Nearly 30 years ago, I joined with others to create Environmental Action Barrie (now Living Green Barrie). I was appointed to the City of Barrie’s Environmental Advisory Committee in 2010 and served on it for eight years, the last four as chair.

So, I was interested in Doug Shipley’s (my Conservative candidate) “door hanger” entitled A Real Plan to Protect our Environment. It turned out to be a promise to “restore the (Lake Simcoe) Clean Up Fund," and accusing Justin Trudeau for scrapping an existing Lake Simcoe clean-up fund.

Trudeau didn’t “scrap” the fund. This money was made available for a limited time, and the time period had run out without being renewed.

Oddly, the money was originally aimed at reducing the amount of phosphate entering Lake Simcoe. This program, coupled with several earlier phosphate-control programs, have been "fairly” effective.

Fairly because they largely addressed sewage treatment plants. Twenty years ago, treated sewage was responsible for six per cent of Lake Simcoe’s phosphate load. Now this has dropped to three per cent and that’s for all the sewage treatment plants around our shared lake.

Barrie’s treatment plant is one of Canada’s best-performing sewage facilities. The provincial target is a maximum phosphate concentration of 0.1 milligrams per litre; our sewage plant averaged 0.03 mg/litre during the year 2017.

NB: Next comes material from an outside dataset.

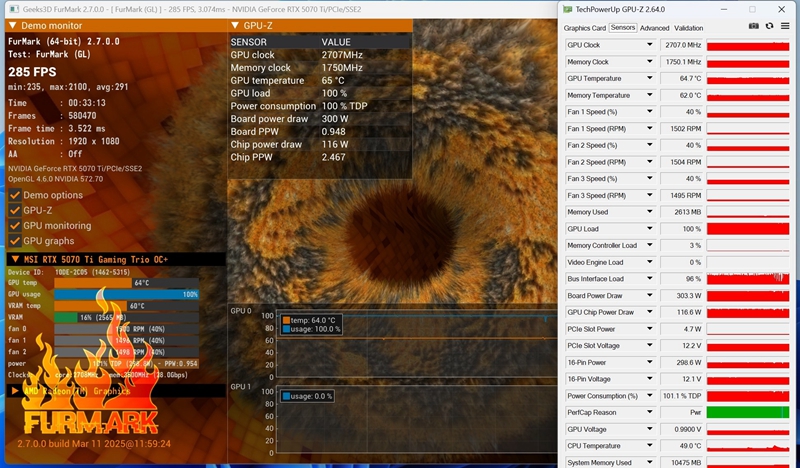Viewport: 800px width, 468px height.
Task: Click the GPU-Z refresh icon
Action: 768,27
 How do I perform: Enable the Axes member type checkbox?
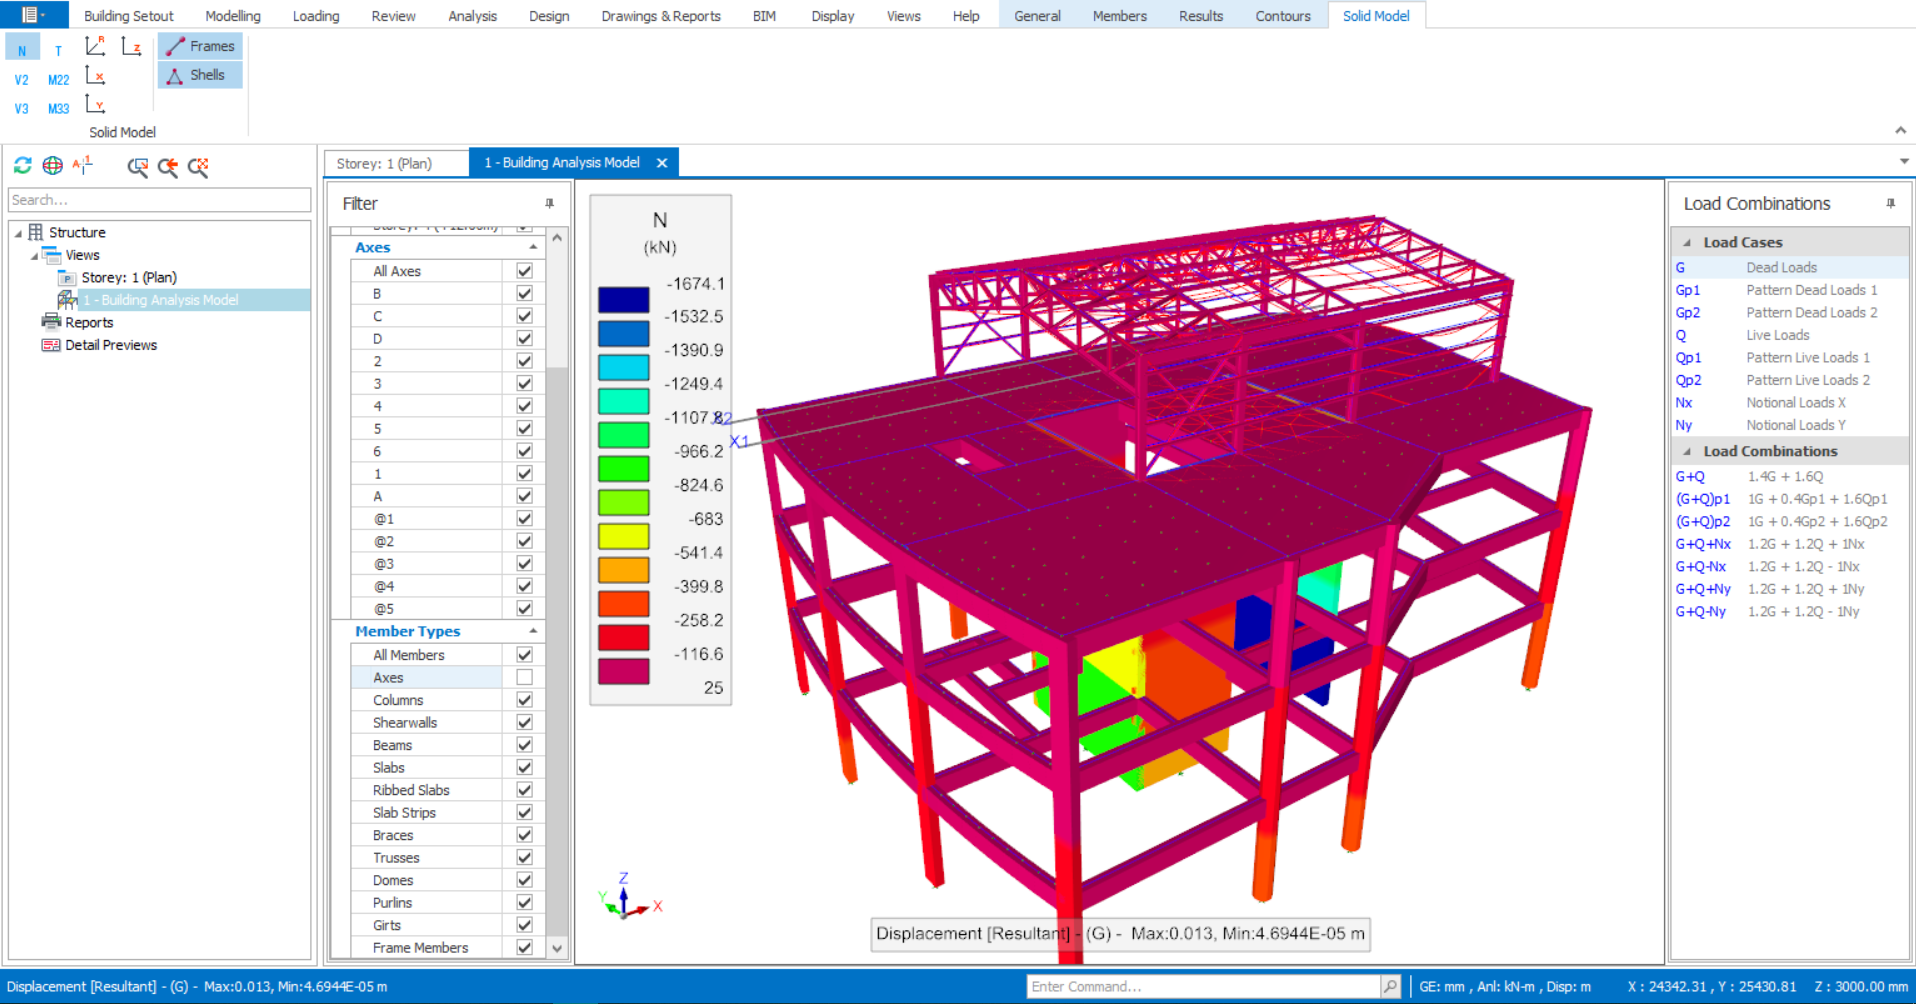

But, where does the 97 per cent come from? Twenty per cent comes from agriculture – water draining from crops and grazing land. Another 20 per cent is brought in by rain draining from urban areas, five per cent from rural septic fields, and the rest drops from the sky as dust blowing off fields, roads, etc. Since wind and dryness conditions vary widely, this last item is hard to quantify.

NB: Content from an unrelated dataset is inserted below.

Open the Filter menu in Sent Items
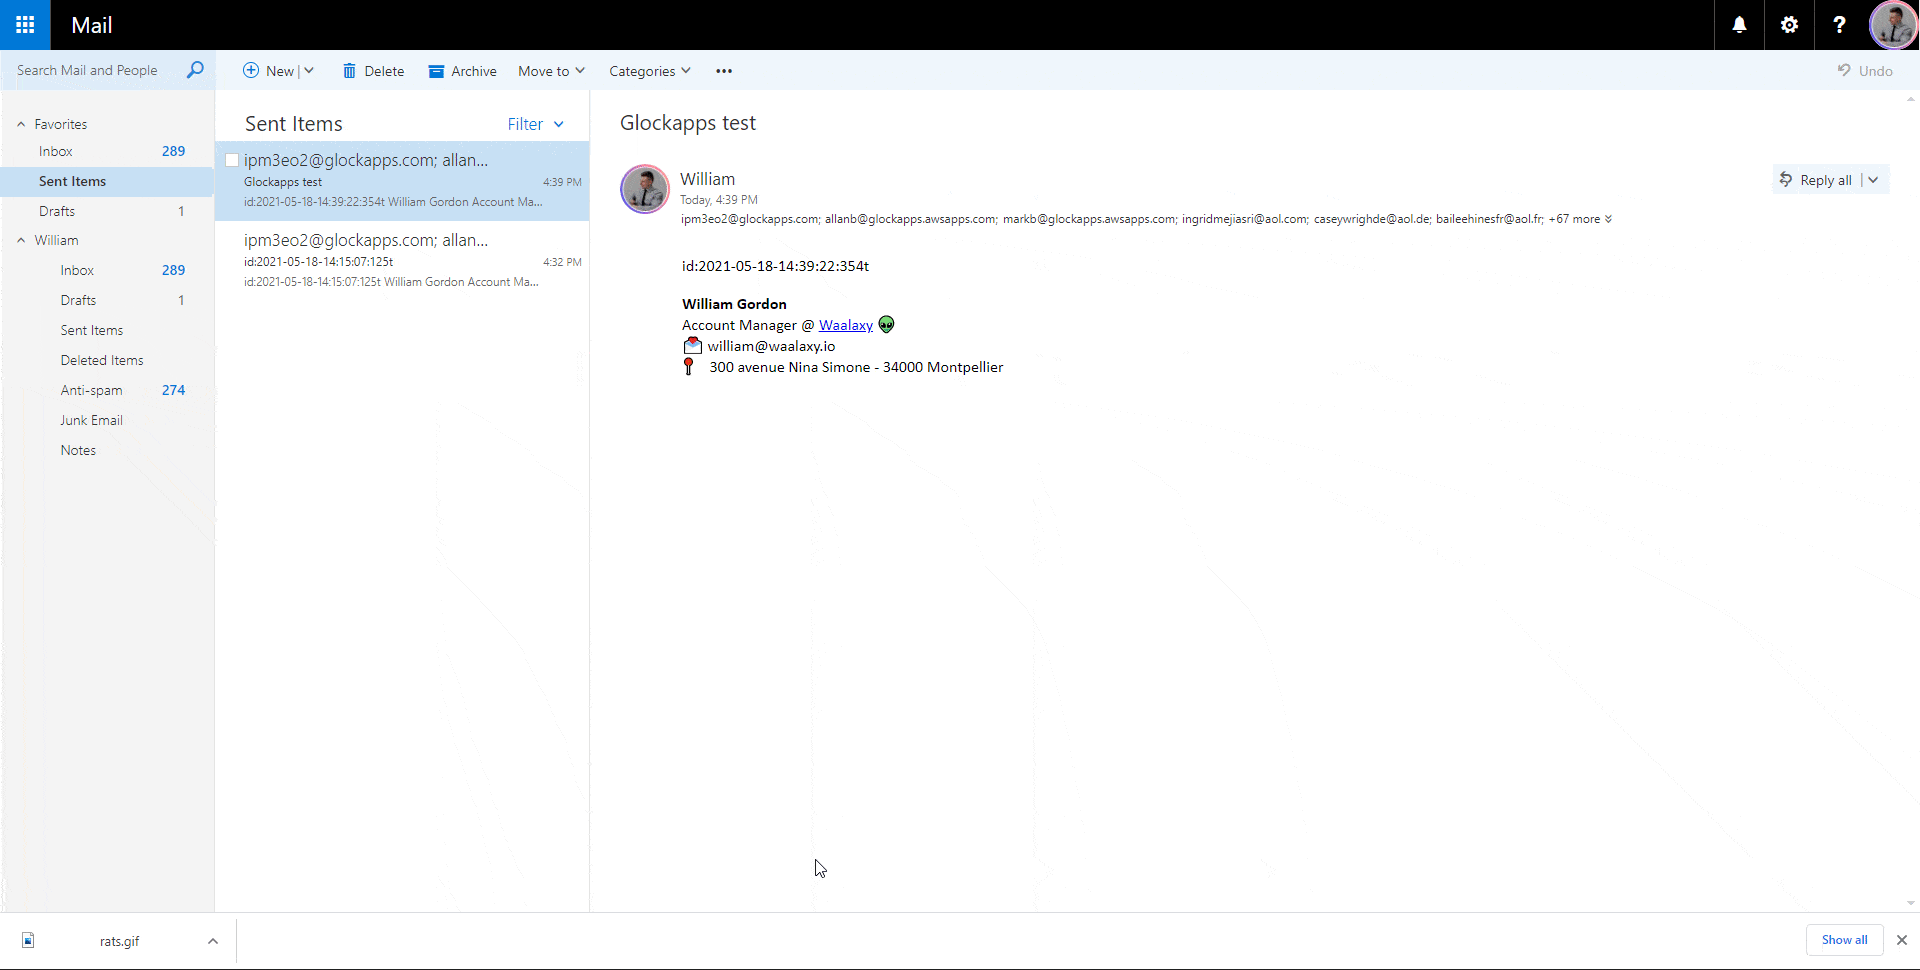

I wonder if Mr. Shipley could explain how he would improve (reduce) phosphate entering Lake Simcoe. Specifically, since he is running in Barrie, why would this be a campaign issue for residents like me whose taxes have already paid to build one of the best-performing sewage treatment plants in Canada?

Also, Barrie has spent a lot of money building various structures to temporarily trap storm water, giving phosphates a chance to settle or be absorbed in city soil before the water enters storm sewers.

As Shipley’s brochure suggests, tree planting could be a part of the phosphorous reduction strategy. However, this year, Ford’s Progressive Conservative administration cancelled the provincial tree-planting program. Fortunately, the Trudeau Liberals stepped in to fund it for this year.

It appears that progress on the phosphorous issue must now look at reducing loads from agriculture. So why is Doug Shipley’s main environmental program one which must target farming when he is running in a largely urban riding?

Meanwhile, the environmental topic dominating recent headlines is climate change, a far more immediate threat to our lifestyle (and that of the whole planet) than the continued reduction of phosphate into Lake Simcoe.

I have yet to hear anything even remotely encouraging from Mr. Scheer on that score.